Like all forms of tear gas, the long-term effects on personal health and general environment is largely unknown. But at least a dozen protestors told The Intercept’s Sharon Lerner that the effect of this gas was markedly and instantly more harmful on their bodies. 

Now, environmental groups are claiming a lasting and detrimental effect on the environment, particularly on runoff into rivers, affecting water supply.

“Environmental hazards and police violence disproportionately deny that right to Black, Indigenous, Latinx and other people of color,” Kelly Simon, Interim Legal Director with ACLU Oregon, said of the lawsuit. “The large volumes of tear gas and other chemical weapons that federal officers recklessly and thoughtlessly unleashed in Portland is yet more evidence of the Trump administration’s racist disregard for public health and a safe living environment. So we will see them in court, again.”

The use of tear gas by police during the COVID-19 pandemic, when poor respiratory health can be life-threatening, was met with horror by many throughout the most visible portion of protests, by both Black Lives Matter supporters and medical professionals

Police have always defended their use of tear gas, along with riot gear such as night sticks used to strike dissenters, as a form of “crowd control.” But a 2012 report by Physicians for Humans Rights on police violence in Bahrain found that tear gas in particular was more accurately described as a punishment by police, with no real effect on “crowd control” at all.
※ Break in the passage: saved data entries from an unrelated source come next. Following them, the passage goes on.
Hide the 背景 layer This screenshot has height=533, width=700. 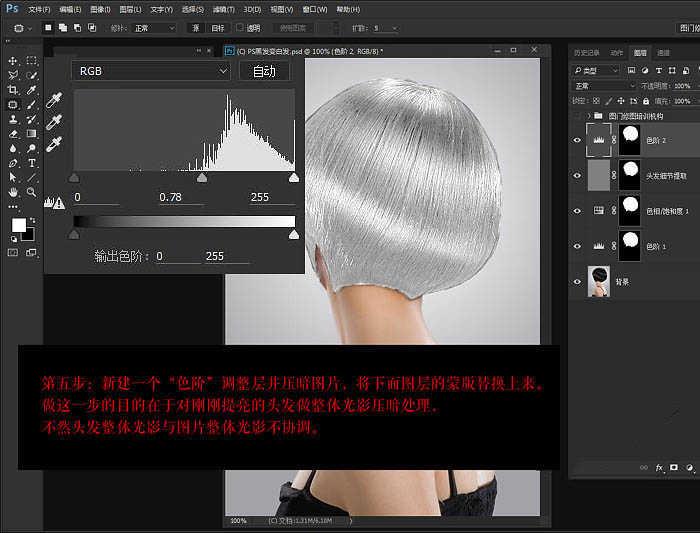tap(577, 282)
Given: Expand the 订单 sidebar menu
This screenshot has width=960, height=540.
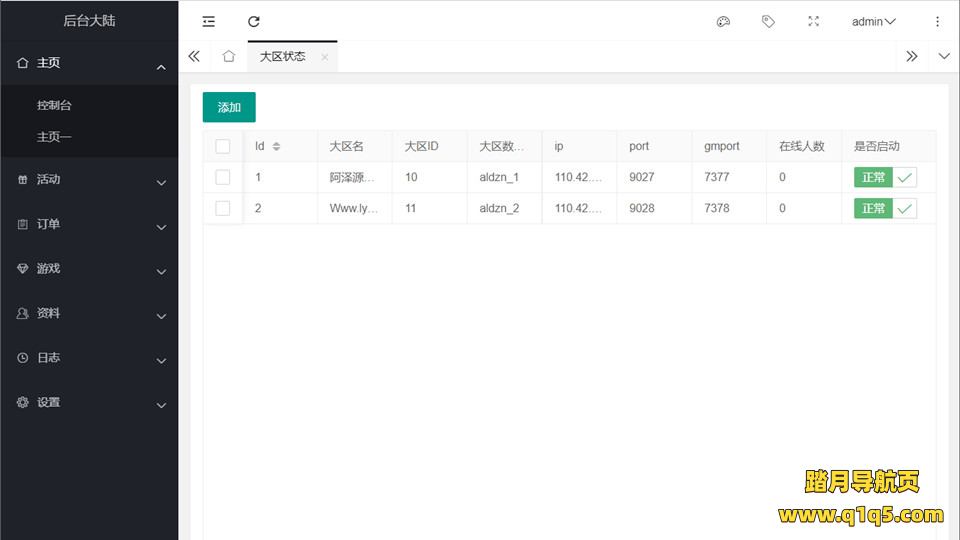Looking at the screenshot, I should point(89,225).
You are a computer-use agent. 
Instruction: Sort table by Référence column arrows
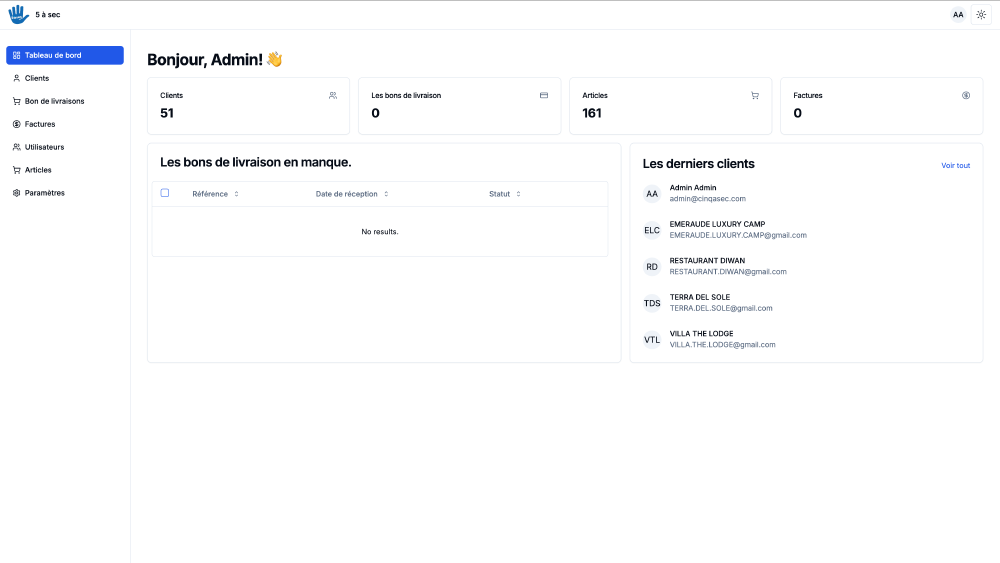click(236, 194)
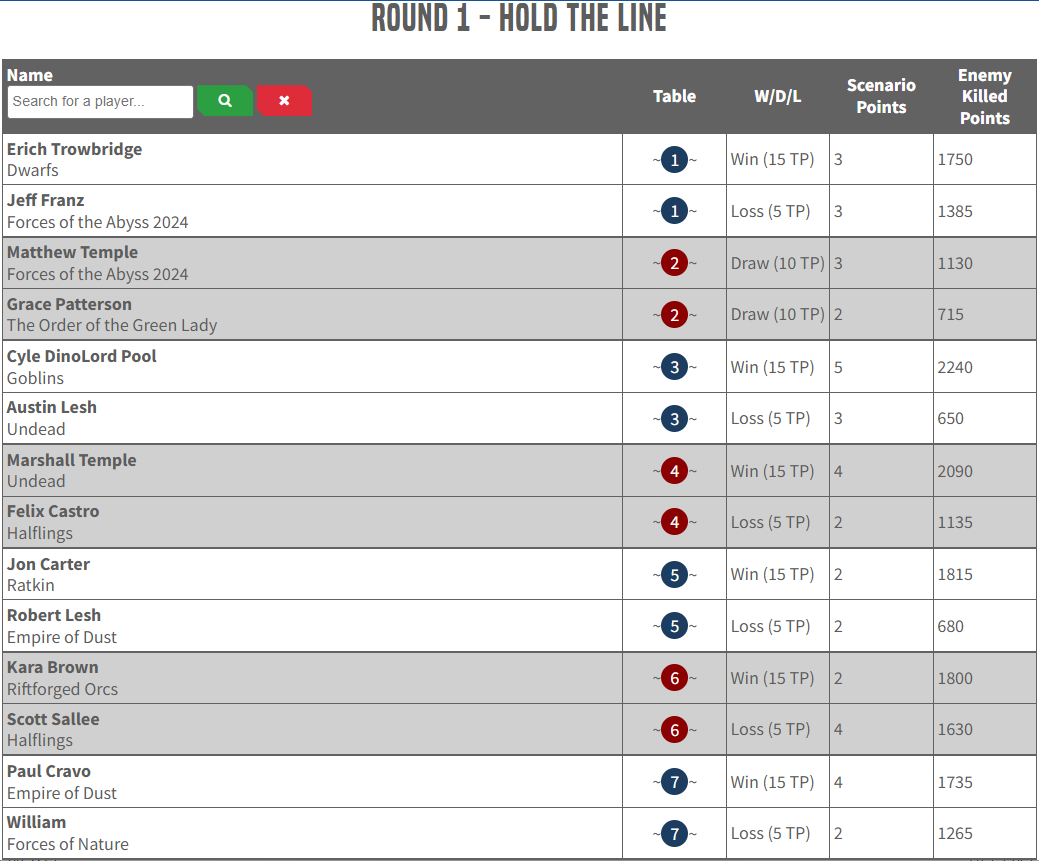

In fact, the painful agent is much more likely to result in confusion and fear, leading to more disarray—which can lead the police to more violent action in response.

The ACLU’s lawsuit calls for an immediate end to the DHS’s deployment of the agent.

“I’ve been on the ground facing tear gas and police brutality for months because racial justice and climate justice are faces of the same struggle for a just and livable future, one that as a young person of color I expect to be in all my life,” Indi Namkoong, a representative of 350PDX, one of the five environmental groups filing with the ACLU, said of the lawsuit. “The price of justice shouldn’t be further harm to public health and to the Black, Indigenous, and other people of color who are already out here fighting for their lives.”